--- begin ---

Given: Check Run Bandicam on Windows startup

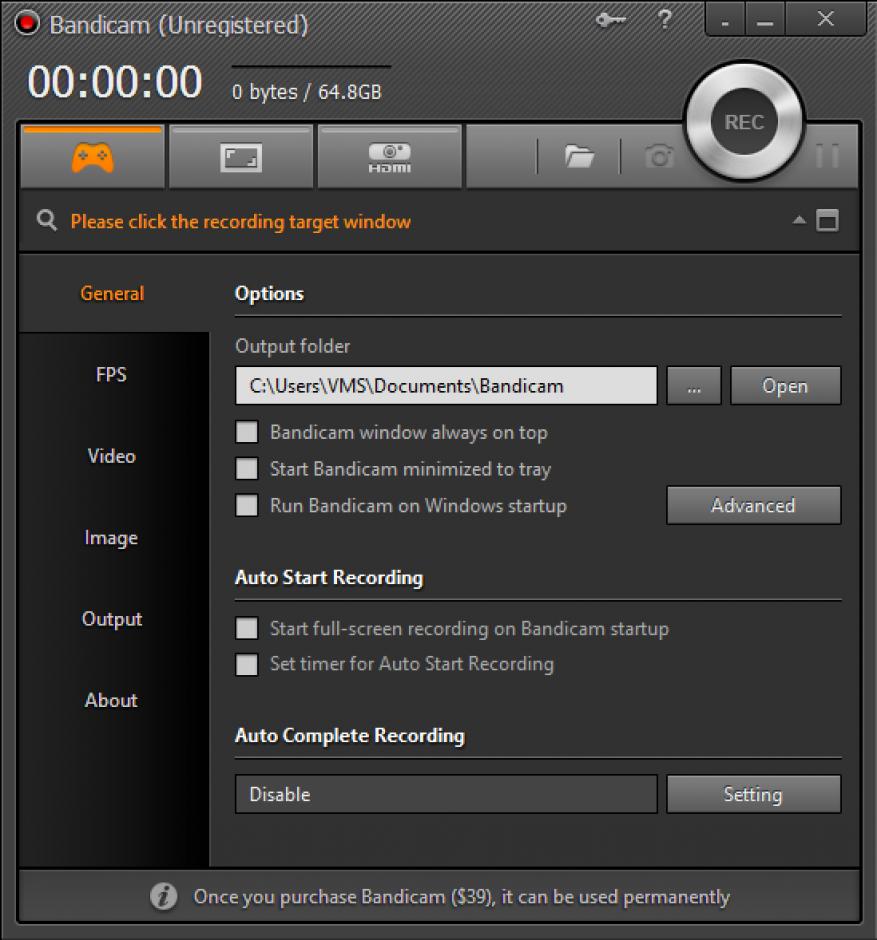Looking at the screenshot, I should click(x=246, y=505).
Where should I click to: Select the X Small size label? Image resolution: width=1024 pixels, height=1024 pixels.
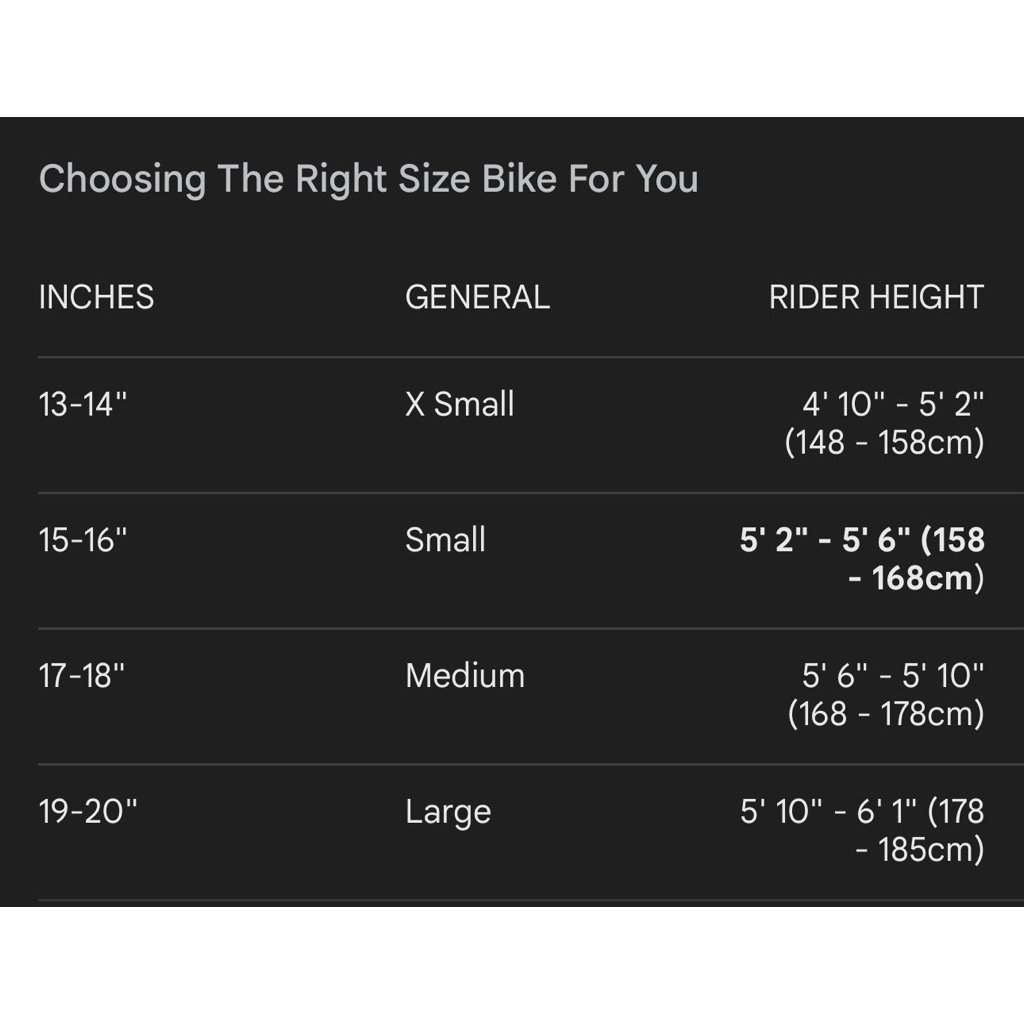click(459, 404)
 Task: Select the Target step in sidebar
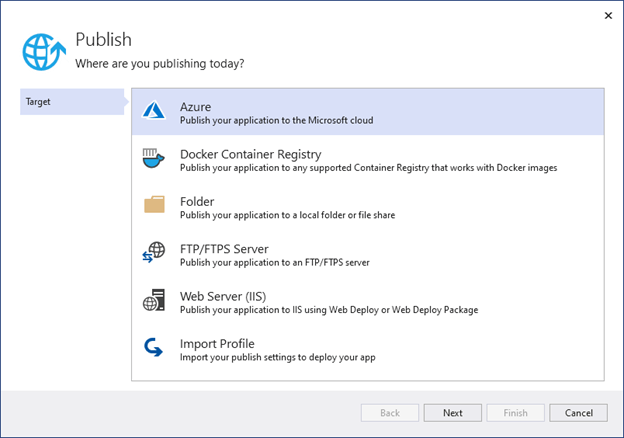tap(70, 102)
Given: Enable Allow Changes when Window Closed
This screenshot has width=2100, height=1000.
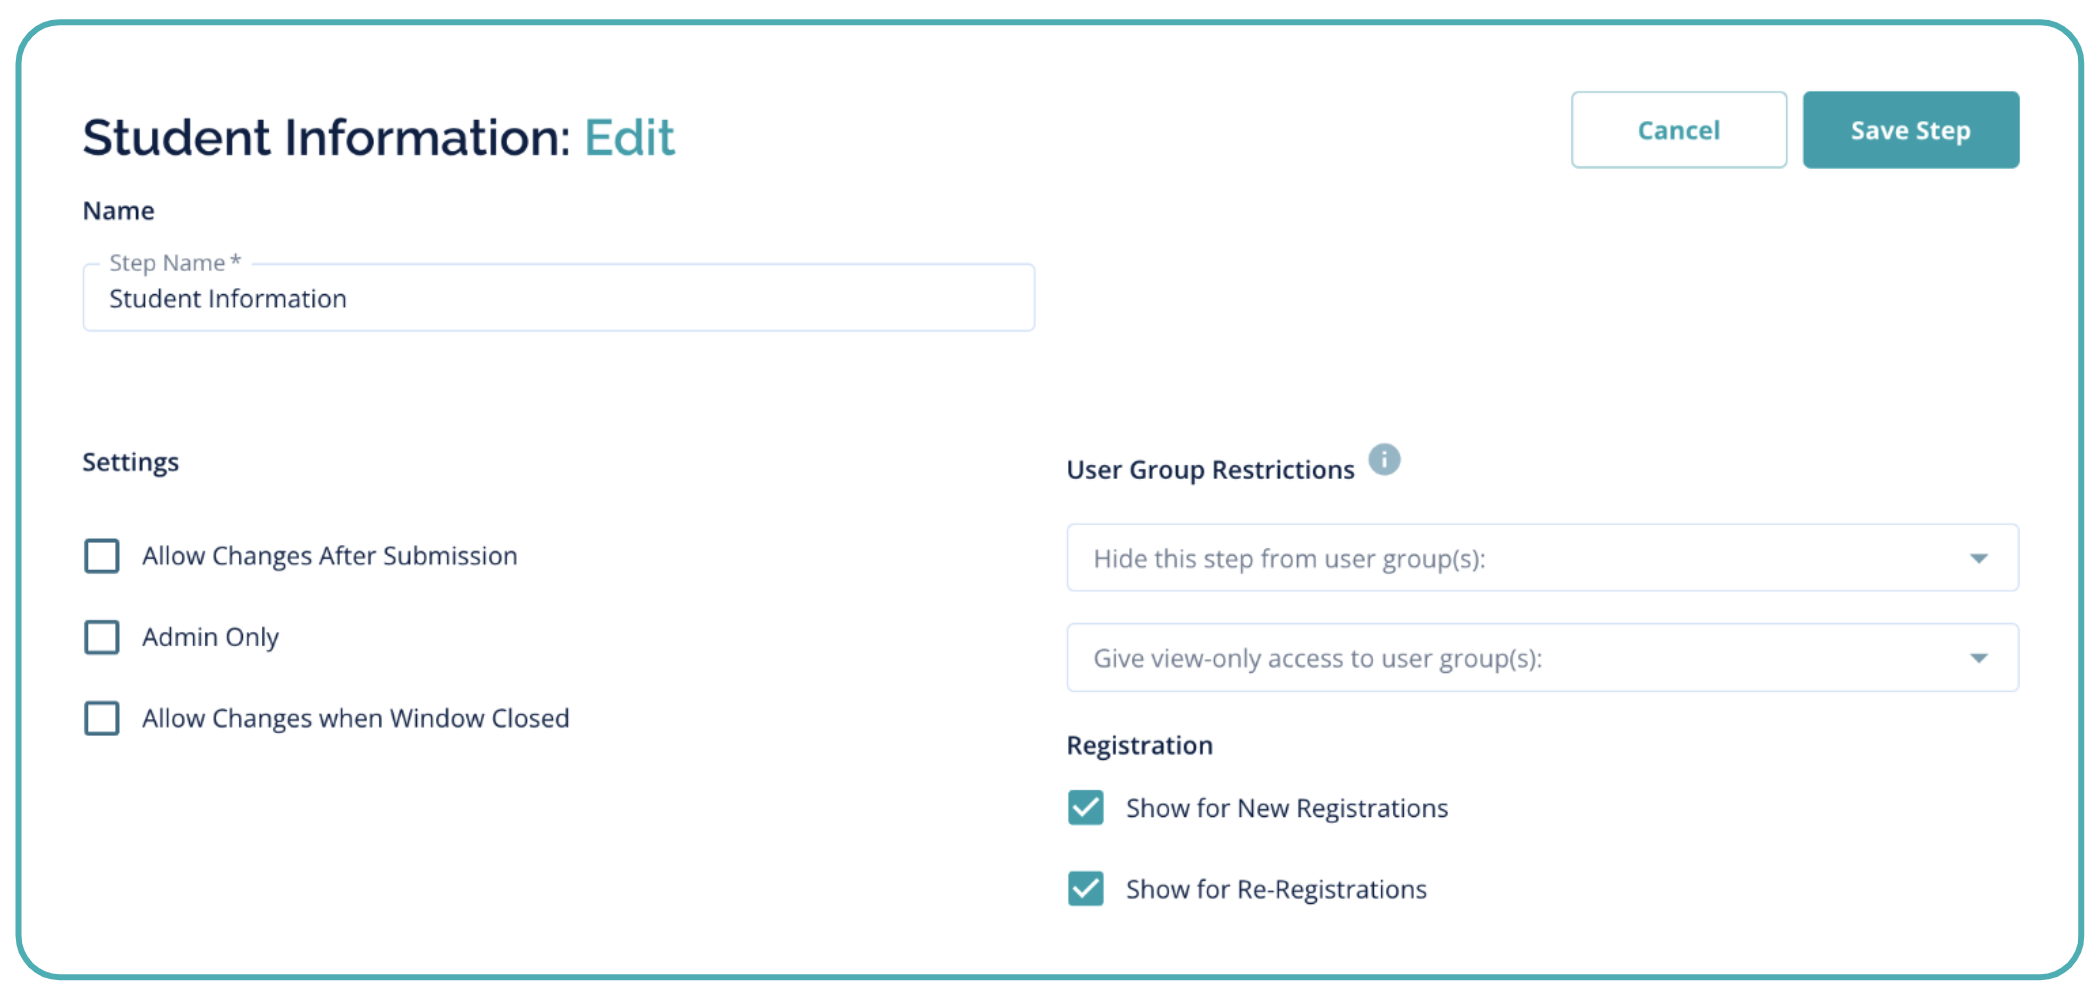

--- end ---

Task details →
Copy every row above word for word, leaving out the pictures.

Full solution →
Given: Check Run Bandicam on Windows startup

Looking at the screenshot, I should click(x=246, y=505).
Where should I click to: Select the X Small size label? Image resolution: width=1024 pixels, height=1024 pixels.
click(459, 404)
 Task: Select the Target step in sidebar
tap(70, 102)
Given: Enable Allow Changes when Window Closed
This screenshot has width=2100, height=1000.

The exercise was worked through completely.